● **Provided entries**

*-*-*

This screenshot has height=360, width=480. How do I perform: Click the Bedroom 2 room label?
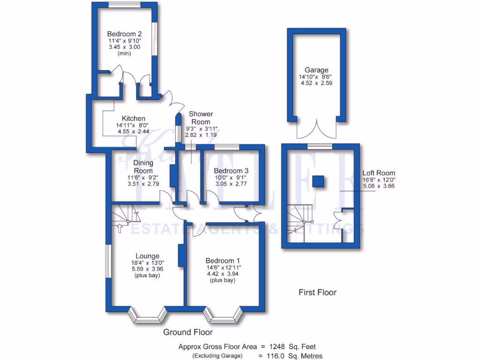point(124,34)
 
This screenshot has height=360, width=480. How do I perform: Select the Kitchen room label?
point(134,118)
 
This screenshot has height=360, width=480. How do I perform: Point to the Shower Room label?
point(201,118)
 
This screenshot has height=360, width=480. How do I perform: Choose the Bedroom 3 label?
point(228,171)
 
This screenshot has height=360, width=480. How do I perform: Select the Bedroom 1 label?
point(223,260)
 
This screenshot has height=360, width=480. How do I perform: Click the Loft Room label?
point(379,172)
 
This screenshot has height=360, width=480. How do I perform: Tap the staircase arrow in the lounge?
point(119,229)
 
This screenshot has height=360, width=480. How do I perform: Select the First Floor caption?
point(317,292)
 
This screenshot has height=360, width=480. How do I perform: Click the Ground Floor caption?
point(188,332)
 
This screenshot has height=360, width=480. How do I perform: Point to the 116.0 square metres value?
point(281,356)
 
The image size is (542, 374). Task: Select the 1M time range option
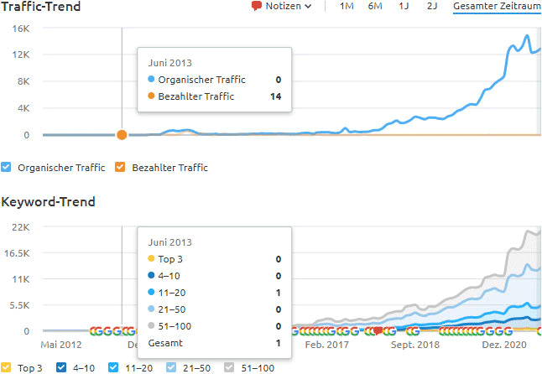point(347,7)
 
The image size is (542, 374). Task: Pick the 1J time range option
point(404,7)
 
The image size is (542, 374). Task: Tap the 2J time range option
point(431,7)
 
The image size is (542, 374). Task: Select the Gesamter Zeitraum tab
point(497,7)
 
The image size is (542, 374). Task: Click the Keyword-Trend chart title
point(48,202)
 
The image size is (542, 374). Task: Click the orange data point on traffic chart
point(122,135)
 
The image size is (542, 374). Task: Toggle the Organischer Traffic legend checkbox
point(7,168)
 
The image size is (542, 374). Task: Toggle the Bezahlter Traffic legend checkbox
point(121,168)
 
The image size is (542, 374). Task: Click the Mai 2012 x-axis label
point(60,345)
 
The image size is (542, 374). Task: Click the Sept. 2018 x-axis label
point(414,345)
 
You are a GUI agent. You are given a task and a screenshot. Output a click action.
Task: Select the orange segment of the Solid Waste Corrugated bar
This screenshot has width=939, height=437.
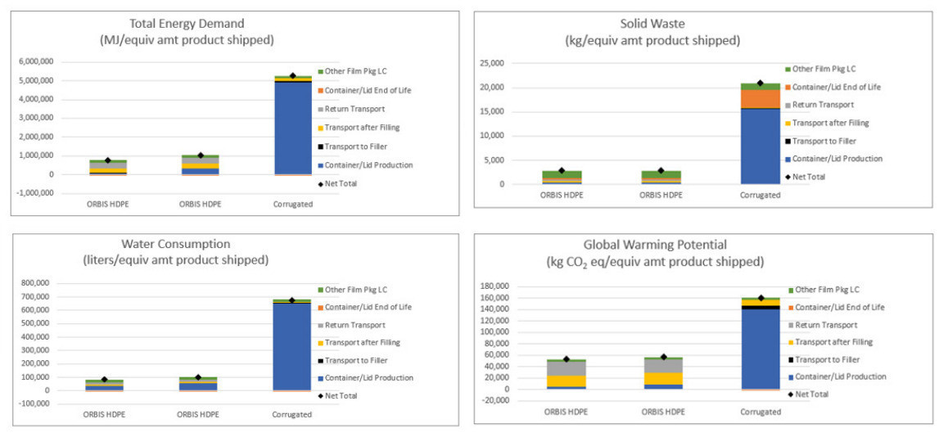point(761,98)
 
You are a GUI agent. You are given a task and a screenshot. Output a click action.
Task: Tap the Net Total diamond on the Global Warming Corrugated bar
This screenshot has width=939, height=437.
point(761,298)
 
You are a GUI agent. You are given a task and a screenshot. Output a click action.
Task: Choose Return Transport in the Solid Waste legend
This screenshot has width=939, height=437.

*-*-*

Copy out all of the material above, renaming "caption" as "heading" wherever it appears and leaving everything else unchanged. Don't include the pictures.

● **Finished task**
This screenshot has height=360, width=480. How do I perform: Click the Bedroom 2 room label?
point(124,34)
 
This screenshot has height=360, width=480. How do I perform: Select the Kitchen room label?
point(134,118)
 
This screenshot has height=360, width=480. How do I perform: Point to the Shower Room label?
point(201,118)
 
This screenshot has height=360, width=480. How do I perform: Choose the Bedroom 3 label?
point(228,171)
 
This screenshot has height=360, width=480. How do I perform: Select the Bedroom 1 label?
point(223,260)
 
This screenshot has height=360, width=480. How do I perform: Click the Loft Room label?
point(379,172)
 
This screenshot has height=360, width=480. How do I perform: Tap the staircase arrow in the lounge?
point(119,229)
 
This screenshot has height=360, width=480. How do I perform: Select the First Floor heading?
point(317,292)
 
This screenshot has height=360, width=480. How do I perform: Click the Ground Floor heading?
point(188,332)
 
This screenshot has height=360, width=480. How do I perform: Point to the 116.0 square metres value?
point(281,356)
 
The image size is (542, 374). Task: Select the 1M time range option
point(347,7)
 
The image size is (542, 374). Task: Pick the 1J time range option
point(404,7)
 
The image size is (542, 374). Task: Tap the 2J time range option
point(431,7)
 
The image size is (542, 374). Task: Select the Gesamter Zeitraum tab
point(497,7)
 
The image size is (542, 374). Task: Click the Keyword-Trend chart title
point(48,202)
 
The image size is (542, 374). Task: Click the orange data point on traffic chart
point(122,135)
 
The image size is (542, 374). Task: Toggle the Organischer Traffic legend checkbox
point(7,168)
 
The image size is (542, 374). Task: Toggle the Bezahlter Traffic legend checkbox
point(121,168)
 
The image size is (542, 374). Task: Click the Mai 2012 x-axis label
point(60,345)
 
The image size is (542, 374). Task: Click the Sept. 2018 x-axis label
point(414,345)
 
You are a GUI agent. You are given a task and a screenshot. Output a click action.
Task: Select the orange segment of the Solid Waste Corrugated bar
This screenshot has width=939, height=437.
point(761,98)
 
You are a GUI agent. You are given a task and a screenshot. Output a click action.
Task: Tap the Net Total diamond on the Global Warming Corrugated bar
This screenshot has width=939, height=437.
point(761,298)
 
You are a GUI agent. You are given a task and a screenshot. Output a click action.
Task: Choose Return Transport in the Solid Waste legend
This screenshot has width=939, height=437.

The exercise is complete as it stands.